"""

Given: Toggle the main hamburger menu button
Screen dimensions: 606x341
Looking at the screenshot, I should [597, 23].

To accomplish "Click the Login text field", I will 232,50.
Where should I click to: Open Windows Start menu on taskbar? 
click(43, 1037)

"""
"""

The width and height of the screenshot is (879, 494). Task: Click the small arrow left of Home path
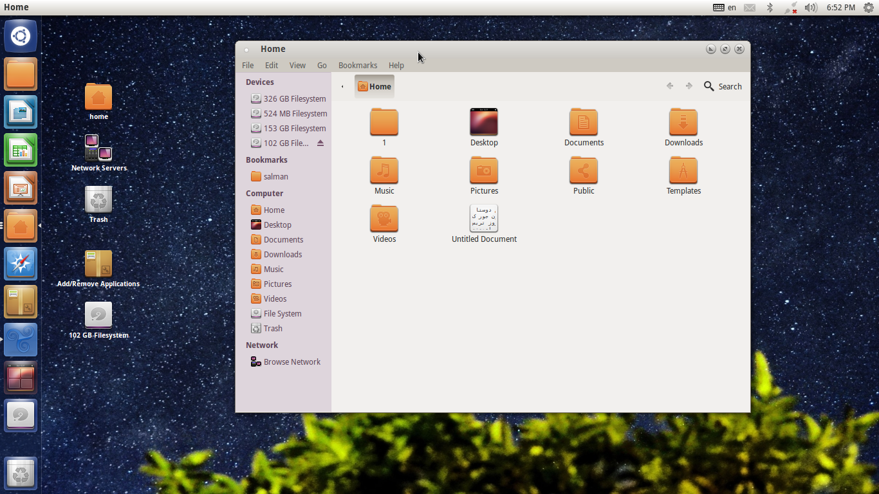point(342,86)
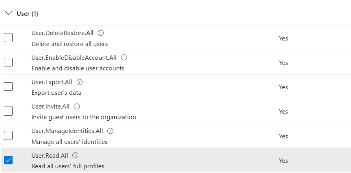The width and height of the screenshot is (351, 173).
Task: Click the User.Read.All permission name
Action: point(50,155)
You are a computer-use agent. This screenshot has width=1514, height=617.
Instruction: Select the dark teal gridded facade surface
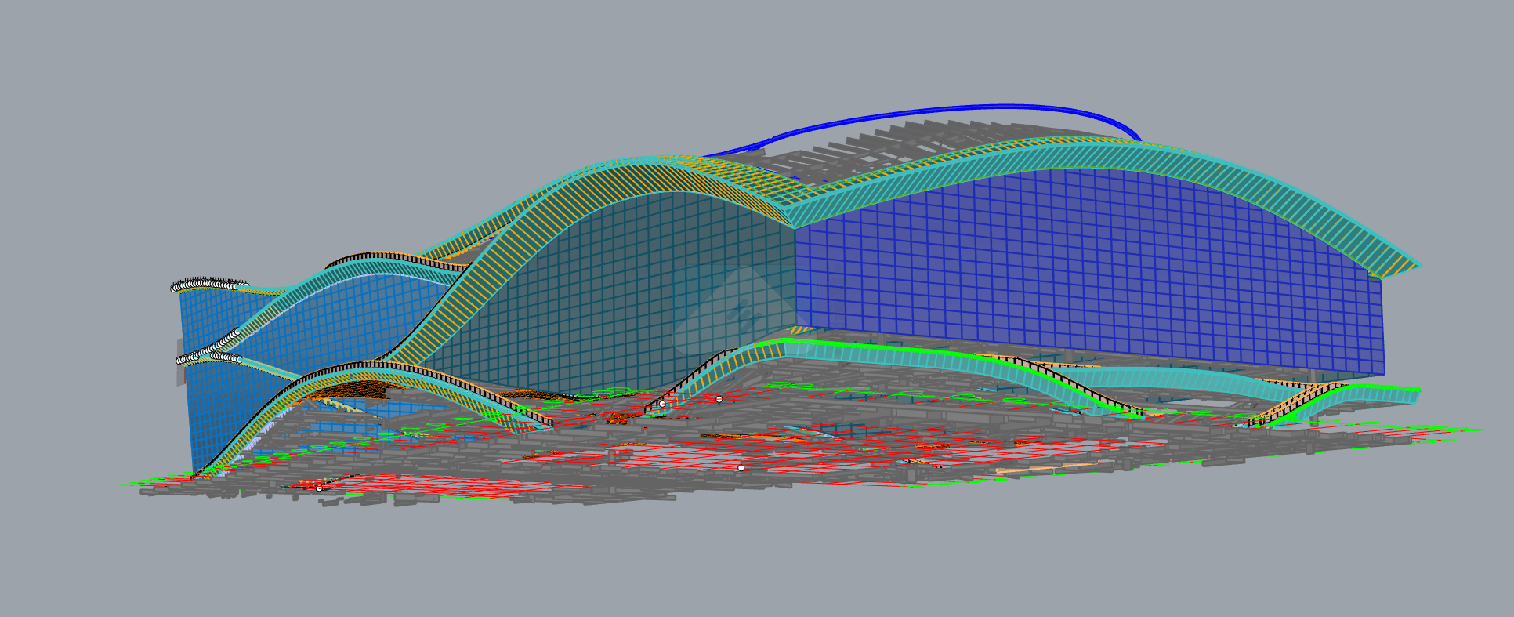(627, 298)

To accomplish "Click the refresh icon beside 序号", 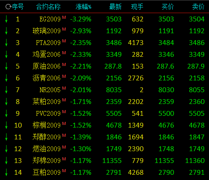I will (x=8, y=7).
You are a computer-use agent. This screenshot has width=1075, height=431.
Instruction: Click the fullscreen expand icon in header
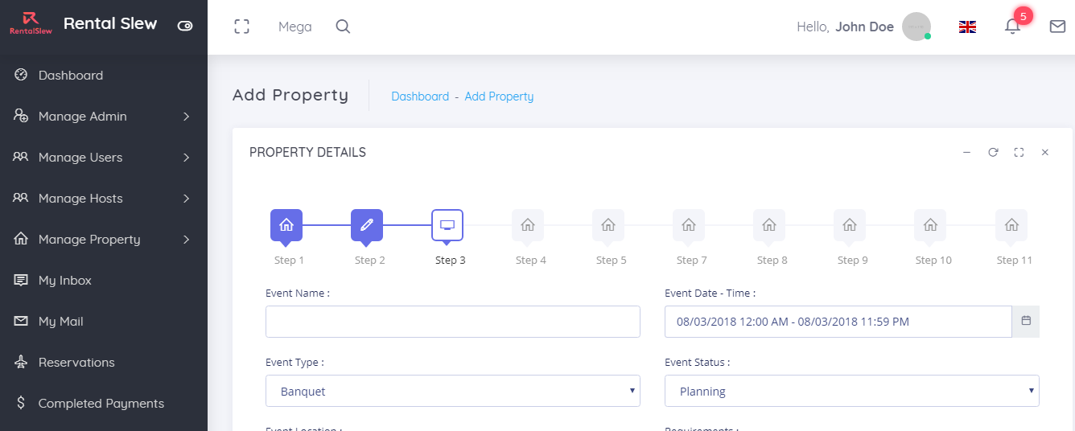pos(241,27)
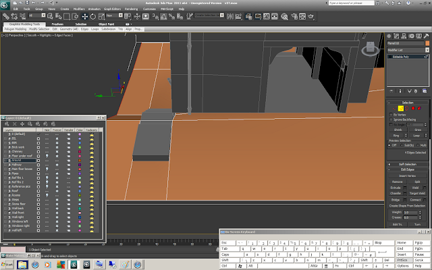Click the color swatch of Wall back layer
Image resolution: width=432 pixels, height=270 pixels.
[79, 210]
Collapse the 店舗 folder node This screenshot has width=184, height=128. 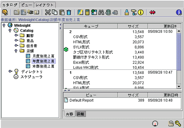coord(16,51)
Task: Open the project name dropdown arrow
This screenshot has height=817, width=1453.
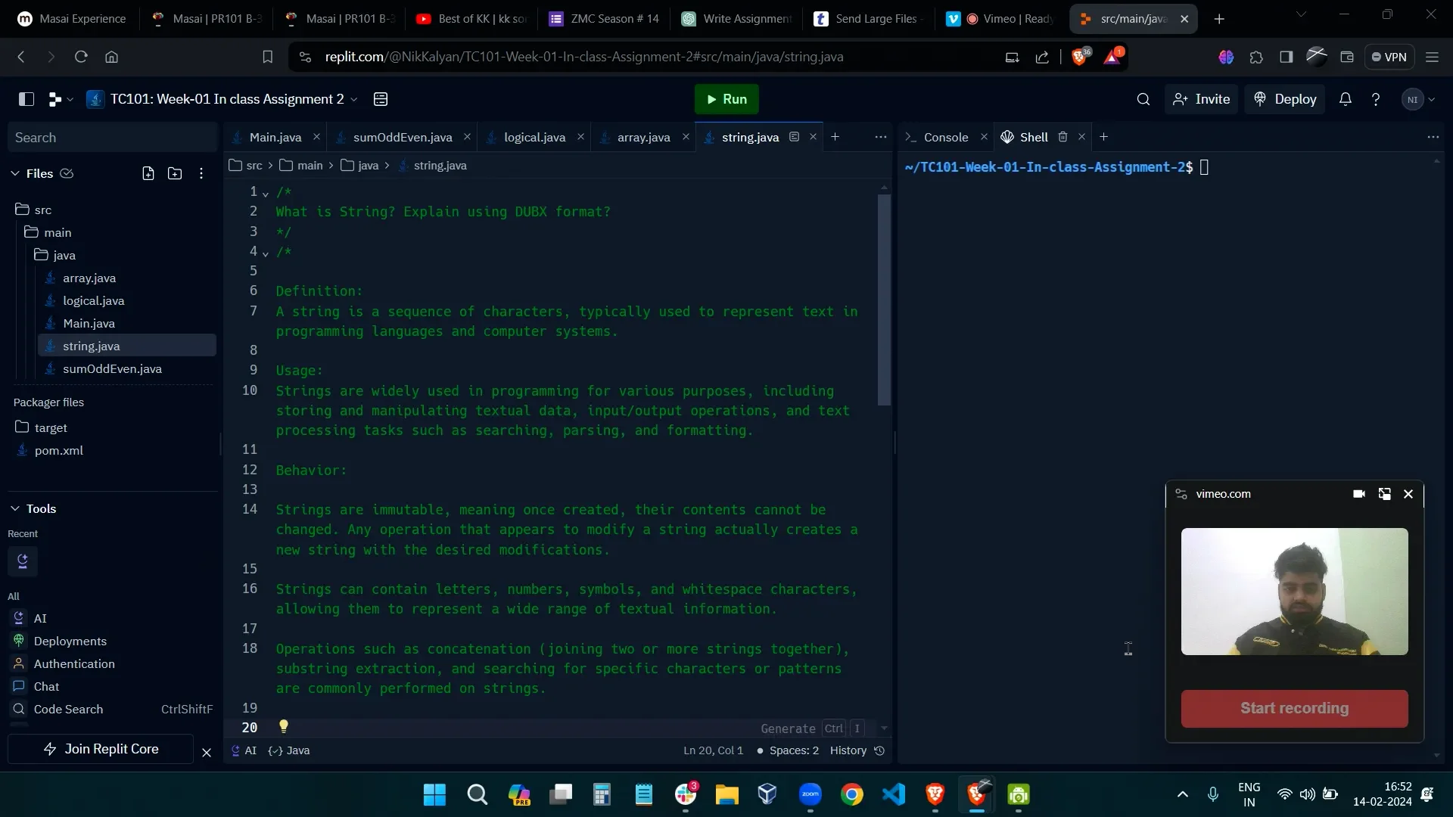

"""
"""

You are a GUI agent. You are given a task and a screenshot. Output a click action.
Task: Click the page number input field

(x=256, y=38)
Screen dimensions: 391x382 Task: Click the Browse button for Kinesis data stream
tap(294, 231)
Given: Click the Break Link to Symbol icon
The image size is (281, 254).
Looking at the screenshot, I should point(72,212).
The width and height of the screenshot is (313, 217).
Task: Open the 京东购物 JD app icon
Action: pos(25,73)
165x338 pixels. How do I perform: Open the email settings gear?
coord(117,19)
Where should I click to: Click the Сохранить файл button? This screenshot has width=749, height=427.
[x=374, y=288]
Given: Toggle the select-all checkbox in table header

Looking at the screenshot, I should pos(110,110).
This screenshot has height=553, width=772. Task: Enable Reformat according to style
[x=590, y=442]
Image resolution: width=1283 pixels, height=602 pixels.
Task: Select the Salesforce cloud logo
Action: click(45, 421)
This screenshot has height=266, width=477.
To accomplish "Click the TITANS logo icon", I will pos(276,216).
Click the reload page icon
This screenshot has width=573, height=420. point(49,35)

"""

Exercise directions:
Pick out every line of the records that contains the string "field", matching case exactly, and copy each of those lines in full.

Correct result:
To accomplish "Click the Login text field", I will 232,50.
Task: Click the page number input field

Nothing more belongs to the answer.